Is BDSHole Jake Lynch Telling Porky-Pies?

With pressure mounting on BDSHole professor Jake Lynch to be sacked for his ostensibly antisemitic gesture of waving money in the face of a Jewish woman, he not only doesn’t think he did anything wrong; he thinks he should be praised for his restraint.

jake lynchSYDNEY University academic Jake Lynch is under renewed pressure over his support for the boycott, divestment and sanctions campaign against Israel, with calls for his sacking following a BDS protest last week.

University vice-chancellor Michael Spence has launched an investigation into a fracas that broke out on Wednesday when students stormed a public meeting on campus and disrupted an address by former British army colonel Richard Kemp.

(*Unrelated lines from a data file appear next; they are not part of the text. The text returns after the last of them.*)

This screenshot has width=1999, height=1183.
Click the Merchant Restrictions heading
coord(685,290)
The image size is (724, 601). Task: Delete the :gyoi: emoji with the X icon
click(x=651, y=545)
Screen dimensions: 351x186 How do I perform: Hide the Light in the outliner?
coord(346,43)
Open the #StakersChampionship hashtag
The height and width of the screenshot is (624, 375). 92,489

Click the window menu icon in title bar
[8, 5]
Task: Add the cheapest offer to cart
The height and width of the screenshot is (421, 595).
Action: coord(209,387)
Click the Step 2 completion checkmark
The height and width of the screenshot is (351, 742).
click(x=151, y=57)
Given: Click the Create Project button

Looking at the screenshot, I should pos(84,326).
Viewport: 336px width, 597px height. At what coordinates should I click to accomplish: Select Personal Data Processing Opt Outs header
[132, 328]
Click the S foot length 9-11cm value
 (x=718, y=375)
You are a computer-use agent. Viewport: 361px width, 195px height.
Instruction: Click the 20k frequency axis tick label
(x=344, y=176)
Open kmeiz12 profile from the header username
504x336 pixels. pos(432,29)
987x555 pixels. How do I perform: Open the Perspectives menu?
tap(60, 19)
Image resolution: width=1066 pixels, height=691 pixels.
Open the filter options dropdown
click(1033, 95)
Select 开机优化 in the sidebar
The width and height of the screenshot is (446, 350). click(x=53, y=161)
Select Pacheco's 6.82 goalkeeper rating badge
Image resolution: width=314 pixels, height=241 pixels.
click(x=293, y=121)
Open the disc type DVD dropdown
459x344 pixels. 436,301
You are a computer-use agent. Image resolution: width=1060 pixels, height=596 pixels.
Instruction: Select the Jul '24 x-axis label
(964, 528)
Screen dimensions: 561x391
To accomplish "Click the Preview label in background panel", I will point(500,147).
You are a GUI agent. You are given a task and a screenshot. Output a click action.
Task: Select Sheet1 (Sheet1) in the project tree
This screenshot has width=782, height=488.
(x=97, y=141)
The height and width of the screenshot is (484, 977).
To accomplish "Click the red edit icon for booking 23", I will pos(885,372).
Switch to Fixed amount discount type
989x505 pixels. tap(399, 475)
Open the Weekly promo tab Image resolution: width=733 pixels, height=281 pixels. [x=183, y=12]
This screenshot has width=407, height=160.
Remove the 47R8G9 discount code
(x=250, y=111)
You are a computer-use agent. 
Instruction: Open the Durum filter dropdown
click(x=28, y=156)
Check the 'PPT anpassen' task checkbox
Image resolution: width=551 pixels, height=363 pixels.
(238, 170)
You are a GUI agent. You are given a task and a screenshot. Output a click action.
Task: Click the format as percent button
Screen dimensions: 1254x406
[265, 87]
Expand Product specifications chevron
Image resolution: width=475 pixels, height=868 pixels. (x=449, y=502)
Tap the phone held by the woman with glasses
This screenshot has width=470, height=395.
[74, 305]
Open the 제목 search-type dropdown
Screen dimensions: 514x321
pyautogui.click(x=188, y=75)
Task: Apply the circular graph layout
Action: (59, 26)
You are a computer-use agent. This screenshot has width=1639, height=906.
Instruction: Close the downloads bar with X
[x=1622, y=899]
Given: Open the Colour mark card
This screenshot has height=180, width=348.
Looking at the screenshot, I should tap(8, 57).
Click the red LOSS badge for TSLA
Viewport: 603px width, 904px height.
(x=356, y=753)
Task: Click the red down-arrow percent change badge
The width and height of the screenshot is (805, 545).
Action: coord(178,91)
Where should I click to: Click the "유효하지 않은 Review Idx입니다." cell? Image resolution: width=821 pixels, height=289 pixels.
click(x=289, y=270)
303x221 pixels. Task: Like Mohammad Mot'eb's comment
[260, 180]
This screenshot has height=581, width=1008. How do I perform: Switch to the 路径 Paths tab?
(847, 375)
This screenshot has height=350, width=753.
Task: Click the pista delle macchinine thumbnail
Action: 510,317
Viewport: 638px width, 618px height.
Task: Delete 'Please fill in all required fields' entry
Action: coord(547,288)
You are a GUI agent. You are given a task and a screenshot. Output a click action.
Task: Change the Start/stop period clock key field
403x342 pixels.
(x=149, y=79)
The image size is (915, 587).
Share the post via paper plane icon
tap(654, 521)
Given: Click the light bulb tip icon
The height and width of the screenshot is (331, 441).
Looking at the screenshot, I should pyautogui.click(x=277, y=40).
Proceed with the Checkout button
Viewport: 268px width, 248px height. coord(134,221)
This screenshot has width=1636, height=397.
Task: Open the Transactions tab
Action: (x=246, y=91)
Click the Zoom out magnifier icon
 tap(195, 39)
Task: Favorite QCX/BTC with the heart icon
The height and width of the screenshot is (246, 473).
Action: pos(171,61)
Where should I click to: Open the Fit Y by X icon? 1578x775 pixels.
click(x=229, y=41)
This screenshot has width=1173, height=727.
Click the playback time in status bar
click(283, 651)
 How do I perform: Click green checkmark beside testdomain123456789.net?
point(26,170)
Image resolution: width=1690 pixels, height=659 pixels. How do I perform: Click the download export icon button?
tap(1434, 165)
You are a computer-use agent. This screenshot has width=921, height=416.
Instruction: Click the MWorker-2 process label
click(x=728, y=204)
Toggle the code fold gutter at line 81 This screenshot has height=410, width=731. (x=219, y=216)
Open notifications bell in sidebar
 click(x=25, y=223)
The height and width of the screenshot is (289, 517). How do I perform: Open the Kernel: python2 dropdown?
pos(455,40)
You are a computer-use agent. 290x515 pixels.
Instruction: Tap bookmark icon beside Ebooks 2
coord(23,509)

When security guards tried to remove the protesters, Professor Lynch criticised the guards; he says he was then attacked by a woman.

While Professor Lynch has written a letter to Dr Spence asking him to discipline the security guards, Mr Kemp wrote to the vice-chancellor claiming that Professor Lynch and another pro-BDS academic “were both apparently leading and encouraging the protesters”.

“At one point I observed ­Associate Professor Lynch waving money in the face of a Jewish student, a clearly aggressive and insulting act that seemed to invoke the stereotype of the ‘greedy Jew’,” Mr Kemp wrote.

The Australasian Union of Jewish Students has called on Dr Spence to sack Professor Lynch.

“Waving money in the face of Jewish people screams of the classical anti-Semitic falsehood that Jews are obsessed with money,” AUJS national chairman Dean Sherr said.

Professor Lynch, who is the director of the Centre for Peace and Conflict Studies, said he held up the bank notes to warn a woman who he said kicked him in the groin that he would sue her if she didn’t desist. He denied the action was anti-Semitic.

He said he had shown ­“almost heroic restraint” against the woman, while the security guards had, he said, shown no ­interest in curbing her actions.

Given Lynch has been sued for racial discrimination in the past, you would think no matter what the circumstances, he would not be stupid enough to do something so ostensibly antisemitic. Unless, of course, he could not curb his anger and true feelings.

But I also have to raise a question mark regarding his claim that the woman ‘kicked him in the groin.” Here is what a previous report mentioned regarding the incident.

In a video viewed by The Saturday Telegraph, Dr Lynch can be seen arguing with the woman before she throws out her right arm at him.

It is kind of hard to kick someone in the groin with your arm. And if a groin-kick did occur, why is it not mentioned as being part of the footage?

According to this piece by The Australian’s Gerard Henderson (which you should read in its entirety):

On Thursday, I engaged in correspondence with Lynch and he provided me with some brief iPhone videos of the occasion, which he had filmed. The footage indicates that protesters physic­ally resisted attempts by security to remove them.

Lynch’s iPhone video indicates that a middle-aged woman threw water at some demonstrators. A still photo of the occasion shows Lynch thrusting a $5 note in the face of a person he called the “older lady”.

Lynch advised me that he did this to warn the woman in question that he “would have no option but to sue her for assault if she carried on — which would cost her a lot of money”.

—-

In the event, Lynch’s legal threat was of no moment.

As Lynch conceded in his correspondence with me, he “emerged without injury” from the occasion.

Again, no evidence of the alleged groin kick – neither from the footage nor mentioned by Lynch himself. And the fact he emerged without injury would seem to reinforce this view.

This is all leads me to believe that Lynch is not being truthful.